Immersed in the Nightmare

There are problems that plague us as conflict professionals.  Some of these problems are shared by many and are often recognized as a “worst nightmare”. Some are unique to each of us as we battle our private demons. As teachers we’ve noticed that participants in our programs—new and experienced—have questions that start, “How do you handle it when…”or “What should I do if…”.

When mediators, lawyers and other conflict resolution professionals feel out of control or are triggered for any reason, it can be very tempting to try to take over the process in order to stop feeling uncomfortable. When our nightmare appears in the room, it sometimes feels  chaotic and even downright scary. This is often a good time to remember the basics.

One of our underlying concepts is Let the Parties Own the Conflict – whatever the conflict is, whatever the dynamic, it is theirs and they are responsible for it. That is not to say that there is nothing  we can or maybe even should do. It is just to remember in these moments, we are there to help to the extent the parties want and are willing to let us.  I find it helps in these moments for me to take a breath (or 3) and remember that it is their conflict, not mine.  If I allow myself to get pulled into their conflict by taking responsibility for it, then I may actually lose the opportunity to be helpful.
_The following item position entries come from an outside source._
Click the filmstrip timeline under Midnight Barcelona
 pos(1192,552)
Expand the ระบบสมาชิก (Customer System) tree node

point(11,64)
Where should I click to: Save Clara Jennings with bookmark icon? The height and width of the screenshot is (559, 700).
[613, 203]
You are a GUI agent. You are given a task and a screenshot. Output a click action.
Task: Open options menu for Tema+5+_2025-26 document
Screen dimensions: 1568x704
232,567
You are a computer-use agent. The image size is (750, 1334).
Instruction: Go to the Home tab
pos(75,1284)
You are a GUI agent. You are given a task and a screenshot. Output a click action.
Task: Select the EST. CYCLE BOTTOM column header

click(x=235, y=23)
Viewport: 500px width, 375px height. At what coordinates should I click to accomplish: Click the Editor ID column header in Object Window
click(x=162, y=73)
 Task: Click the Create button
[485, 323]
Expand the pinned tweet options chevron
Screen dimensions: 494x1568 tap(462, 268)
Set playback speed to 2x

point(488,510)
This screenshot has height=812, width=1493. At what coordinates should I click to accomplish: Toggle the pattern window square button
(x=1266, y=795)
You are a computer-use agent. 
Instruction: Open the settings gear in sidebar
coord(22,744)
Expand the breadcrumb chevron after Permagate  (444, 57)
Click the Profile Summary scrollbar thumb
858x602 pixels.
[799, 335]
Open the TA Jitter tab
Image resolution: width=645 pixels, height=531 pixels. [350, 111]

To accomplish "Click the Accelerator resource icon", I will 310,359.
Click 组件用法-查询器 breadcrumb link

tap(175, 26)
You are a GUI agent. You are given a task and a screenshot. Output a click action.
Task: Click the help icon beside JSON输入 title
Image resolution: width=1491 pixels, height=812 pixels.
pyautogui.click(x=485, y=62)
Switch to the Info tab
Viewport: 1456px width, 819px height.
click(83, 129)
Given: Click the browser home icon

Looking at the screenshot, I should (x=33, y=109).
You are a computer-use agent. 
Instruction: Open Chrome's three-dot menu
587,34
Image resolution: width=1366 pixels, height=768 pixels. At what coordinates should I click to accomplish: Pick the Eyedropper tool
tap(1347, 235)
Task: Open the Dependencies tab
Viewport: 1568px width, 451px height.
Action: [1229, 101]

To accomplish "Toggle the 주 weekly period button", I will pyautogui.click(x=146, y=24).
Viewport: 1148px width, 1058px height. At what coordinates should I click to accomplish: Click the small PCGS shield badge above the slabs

I may even relinquish the privilege they have imbued me with to help them change their dynamic.  So I take a breath and notice what’s going on for them and for me.

After taking the time to ground myself, this is often a time when I will “loop the dynamic” by  reflecting back to the parties what I see going on in the room.  Sometimes this statement is about what each of them is saying, but much more often it is about how each is feeling and what happens between them.  It is also a time to turn the conversation from the “what” to the “how.”

I recently had a couple in mediation who worked well together most of the time but both were hyper-sensitive to perceived criticism from the other.  Time after time, they’d dive down the rabbit hole into a defensive and repetitive argument with lightning speed.  I felt powerless to help them and I didn’t know what to do.  They came in for a session and, after I greeted them, I told them I’d been thinking about what happens between them.  Then I described how I saw them both as so sensitive to criticism from the other and where I saw that came up.  I asked them if that felt familiar to them and they both agreed.  There was actually a look of relief on their faces when I named what was happening in the room.  Then I asked them if they would like it to be different.  It might have seemed obvious that they did but I wanted the explicit agreement in the room, “yes, I want it to be different” from each and both of them. They agreed.  I asked them if they would like me to stop them when it happened again and see if we could find a different dynamic.  “Yes I would” they each said.  When we then went back to the “what” conversation and it happened again,  I intervened as we had agreed and reflected back what had just happened in the room. Something was different this time. This time they stopped and breathed and noticed…and moved forward in a different place.